Mais, même si des commerçants sont bel et bien soupçonnés d'avoir vendu illégalement des animaux sauvages et exotiques vivants sur le marché aux fruits de mer de Wuhan, suspecté d'être l'épicentre de l'épidémie, comme le relatent Les Echos, franceinfo n'a pour l'heure trouvé nulle trace d'un restaurant mettant à sa carte un plat à base de chauve-souris à Wuhan. Nous ne sommes pas parvenus en revanche à déterminer où et quand les autres vidéos ont été filmées.
Pourquoi la chauve-souris est-elle soupçonnée d'avoir transmis le virus aux humains ?
La rumeur d'une contamination par l'ingestion de viande de chauve-souris s'est trouvée confortée par l'hypothèse faite dans une étude (en anglais) publiée dans la revue de l'Académie chinoise des sciences mardi 21 janvier. Des chercheurs chinois ont réalisé une analyse génétique du nouveau coronavirus de Wuhan. Il en résulte qu'il est très similaire à celui du syndrome respiratoire aigu sévère (Sras) et à d'autres coronavirus semblables. Or, ces virus étaient apparentés à d'autres coronavirus présents chez des chauves-souris – des roussettes et des pipistrelles notamment. Pour les auteurs de l'étude, il est donc "probable" que le nouveau coronavirus partage avec le Sras "un ancêtre commun" qui "ressemble" à l'un des coronavirus identifiés sur les chauves-souris.
"Par conséquent, écrivent les scientifiques, que les chauves-souris soient le réservoir du coronavirus de Wuhan serait le raisonnement logique et pratique, bien qu'il soit probable qu'il y ait des hôtes intermédiaires dans la cascade de transmissions des chauves-souris aux humains." Le petit mammifère aurait par exemple pu transmettre la maladie à un autre animal et celui-ci aurait pu à son tour infecter un humain qui aurait ingéré sa chair contaminée. Voilà pour le scénario théorique.

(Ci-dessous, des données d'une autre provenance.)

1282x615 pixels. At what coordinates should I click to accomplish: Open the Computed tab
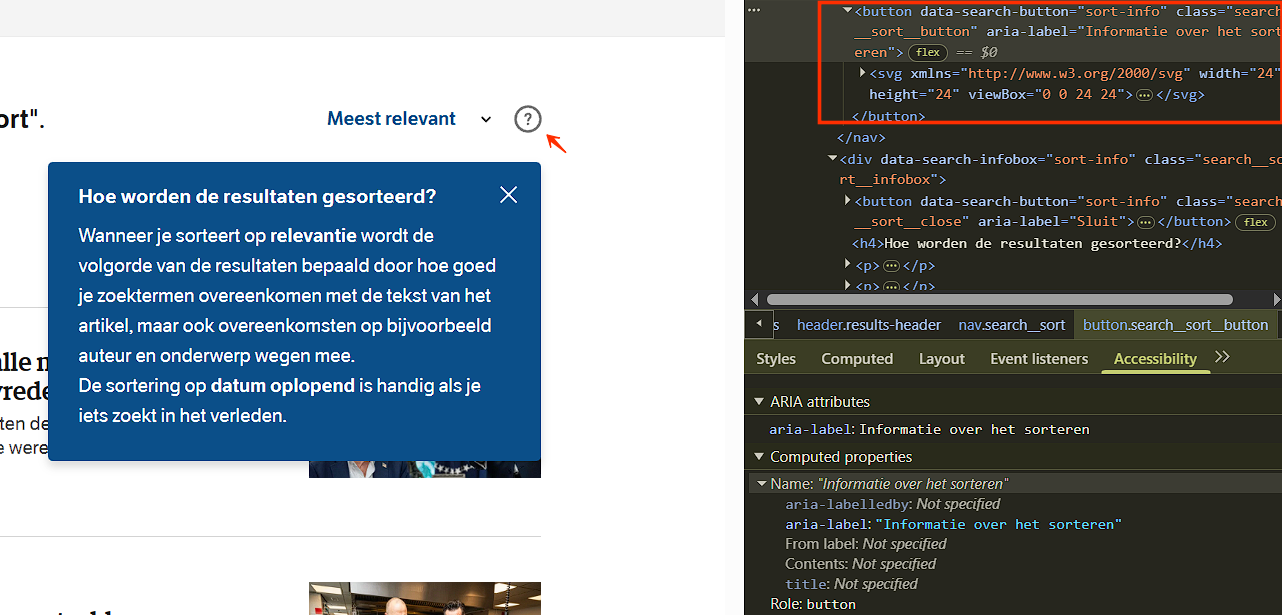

Est-ce la seule hypothèse sur l'origine de l'épidémie ?
Dans le cas du Sras, hérité de la chauve-souris, l'animal responsable de la contamination humaine était la civette, mammifère dont la viande est appréciée en Chine. "C'est en interdisant la consommation de civettes et en fermant les fermes d'élevage qu'on avait pu prévenir toute réintroduction" du Sras, rappelle à l'AFP Arnaud Fontanet, de l'Institut Pasteur, à Paris.

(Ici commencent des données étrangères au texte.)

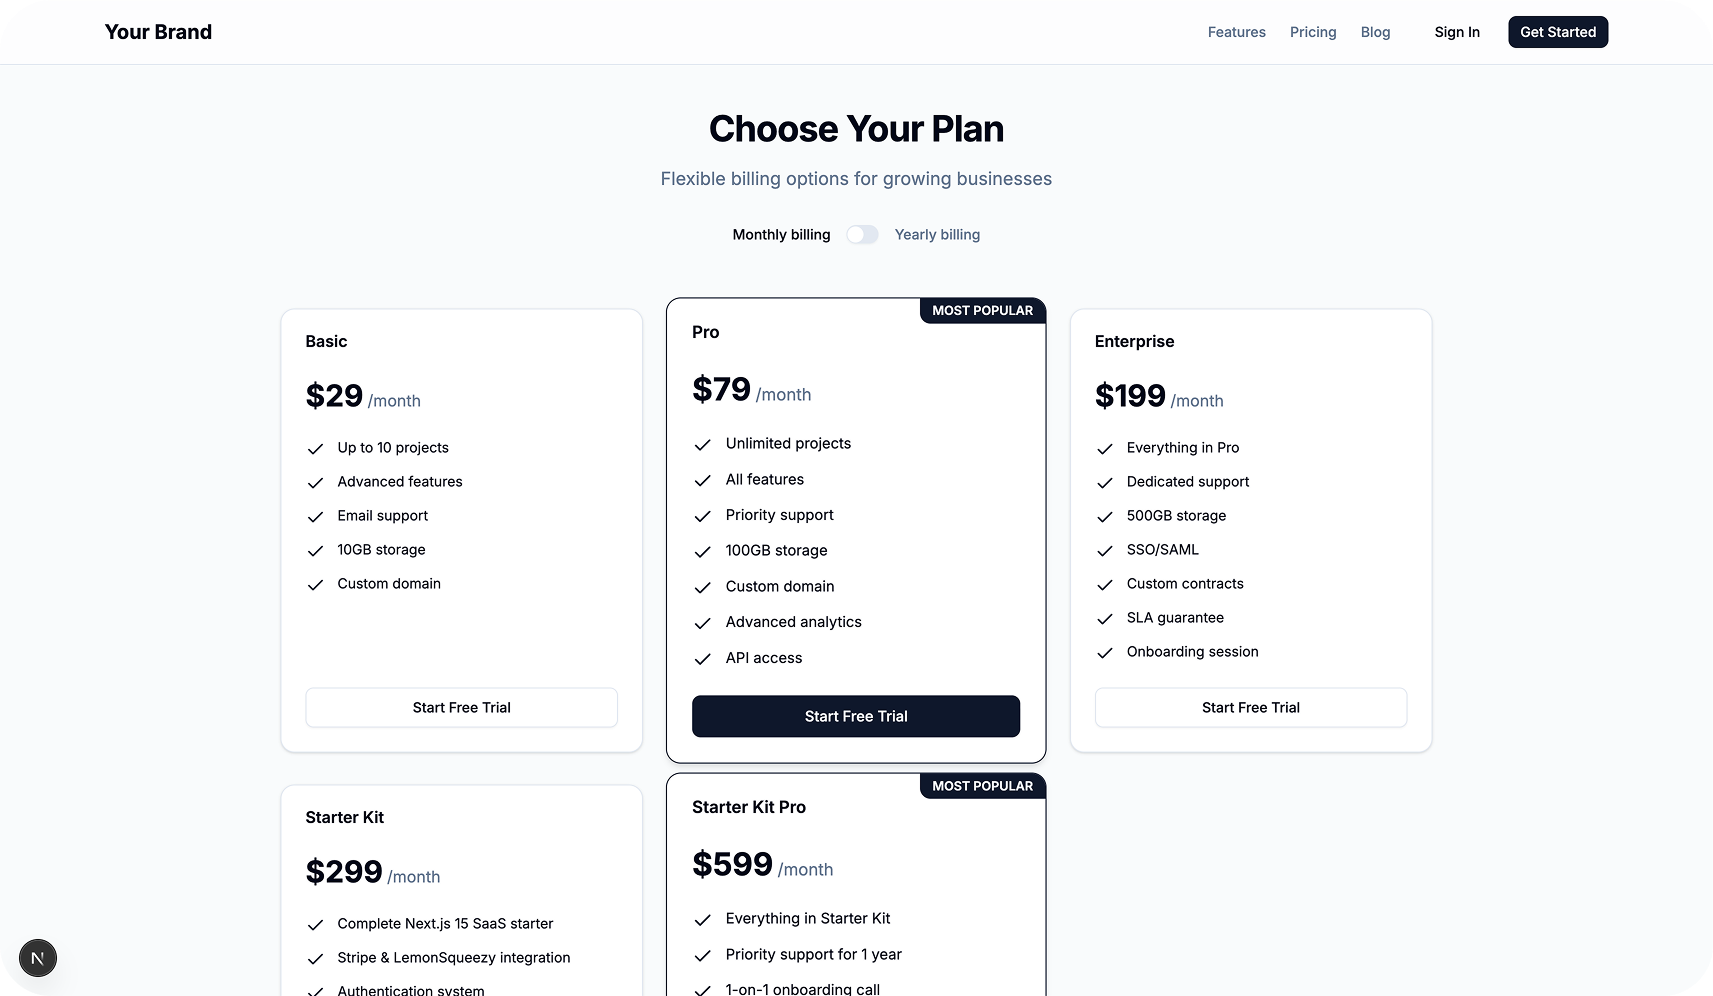Open the Blog nav link

click(x=1375, y=32)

Cette étude chinoise suggérant que la chauve-souris puisse être le réservoir du virus est toutefois contredite par une autre étude chinoise, parue le lendemain, mercredi 22 janvier, dans le Journal of Medical Virology (en anglais). Celle-ci conclut que le serpent est le réservoir animal "le plus probable" du nouveau coronavirus. D'après ces travaux, le 2019-nCoV serait une combinaison d'un coronavirus de chauve-souris et d'un coronavirus de serpent. De plus, estiment les auteurs, le reptile pourrait être directement responsable de la contamination de l'homme, soit au contact d'un serpent vivant, soit par sa consommation, par exemple.

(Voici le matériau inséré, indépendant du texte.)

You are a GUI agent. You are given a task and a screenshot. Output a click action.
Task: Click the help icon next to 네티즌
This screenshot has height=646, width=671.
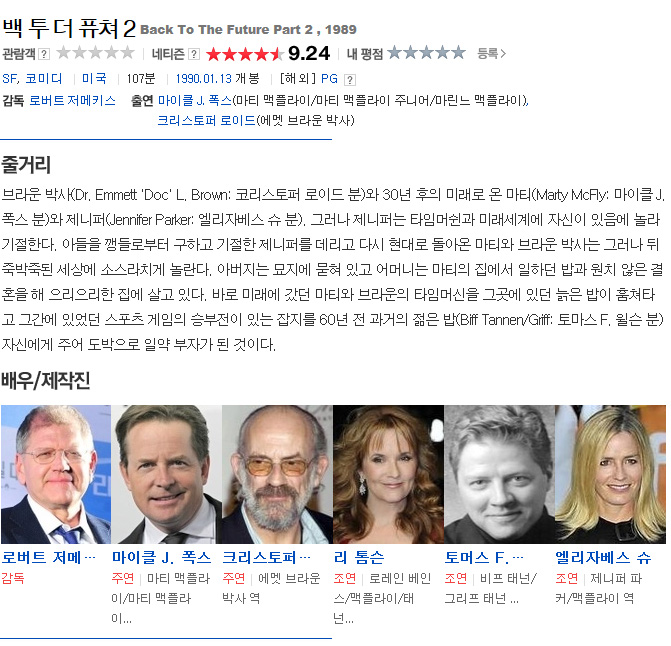pyautogui.click(x=194, y=54)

Interrogé par Wired (en anglais), un zoologiste renommé de l'université de Sydney, Edward Holmes, juge "totalement absurde" cette seconde hypothèse. "Il y a autant de raisons de penser que les serpents ont été des intermédiaires que de m’entendre dire sur un coup de tête que ce sont en fait les oiseaux qui sont responsables", assène, dans le même article, un épidémiologiste de l'université de Yale, Nathan Grubaugh.
En France, l'Institut Pasteur est tout aussi prudent sur l'origine de l'épidémie. "La majorité des cas initialement décrits concernait des personnes ayant fréquenté un marché d'animaux vivants. L'hypothèse d'une zoonose (maladie transmise par les animaux) est donc privilégiée", explique l'organisme de recherche médicale. Par conséquent, "le réservoir de virus est probablement animal". Pour autant, "même si le 2019-nCoV est très proche d'un virus détecté chez une chauve-souris, l'animal à l'origine de la transmission à l'homme n'a pas encore été identifié avec certitude". On ne sait donc pas encore quel animal a transmis le nouveau coronavirus à l'homme. Mais en attendant de le connaître, la Chine a interdit le commerce de tous les animaux sauvages.